* _Stated goal_
Return every line in the rows below that contains the word "beside". Case matters.

[Part of a data file]
= = =
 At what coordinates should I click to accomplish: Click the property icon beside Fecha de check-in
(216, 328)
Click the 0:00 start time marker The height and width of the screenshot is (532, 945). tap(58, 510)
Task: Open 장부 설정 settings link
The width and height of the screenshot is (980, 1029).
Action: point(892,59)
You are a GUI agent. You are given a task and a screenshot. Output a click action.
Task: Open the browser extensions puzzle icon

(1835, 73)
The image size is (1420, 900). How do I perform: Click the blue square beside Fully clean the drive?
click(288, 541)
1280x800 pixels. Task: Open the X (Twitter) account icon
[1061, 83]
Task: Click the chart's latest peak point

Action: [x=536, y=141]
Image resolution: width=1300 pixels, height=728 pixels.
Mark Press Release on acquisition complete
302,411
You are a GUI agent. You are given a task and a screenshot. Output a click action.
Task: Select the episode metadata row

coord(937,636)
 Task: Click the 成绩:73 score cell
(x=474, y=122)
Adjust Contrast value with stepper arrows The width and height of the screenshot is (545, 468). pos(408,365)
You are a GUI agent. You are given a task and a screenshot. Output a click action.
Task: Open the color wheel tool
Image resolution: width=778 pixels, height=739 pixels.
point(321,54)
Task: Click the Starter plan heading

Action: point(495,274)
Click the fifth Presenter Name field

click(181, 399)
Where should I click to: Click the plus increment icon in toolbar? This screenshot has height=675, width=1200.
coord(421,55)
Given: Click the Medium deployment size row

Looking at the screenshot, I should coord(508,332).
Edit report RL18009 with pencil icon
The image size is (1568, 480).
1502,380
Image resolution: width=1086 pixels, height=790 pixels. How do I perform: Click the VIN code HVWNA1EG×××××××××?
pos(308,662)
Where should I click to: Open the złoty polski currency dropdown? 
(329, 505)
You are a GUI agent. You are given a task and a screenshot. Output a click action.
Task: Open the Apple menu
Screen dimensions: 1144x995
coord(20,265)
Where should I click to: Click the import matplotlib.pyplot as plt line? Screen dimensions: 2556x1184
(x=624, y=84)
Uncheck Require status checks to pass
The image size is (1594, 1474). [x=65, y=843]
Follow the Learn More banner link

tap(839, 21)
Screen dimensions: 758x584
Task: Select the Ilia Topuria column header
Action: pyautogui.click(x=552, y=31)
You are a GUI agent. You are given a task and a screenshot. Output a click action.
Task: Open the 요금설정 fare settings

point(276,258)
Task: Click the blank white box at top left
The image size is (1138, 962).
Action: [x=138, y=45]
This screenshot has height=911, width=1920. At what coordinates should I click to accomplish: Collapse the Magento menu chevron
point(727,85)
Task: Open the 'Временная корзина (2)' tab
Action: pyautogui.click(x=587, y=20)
= = =
* _Exercise solution_
 At what coordinates should I click to accomplish: Click the property icon beside Fecha de check-in
The image size is (1420, 900). How do I perform: Click the blue square beside Fully clean the drive?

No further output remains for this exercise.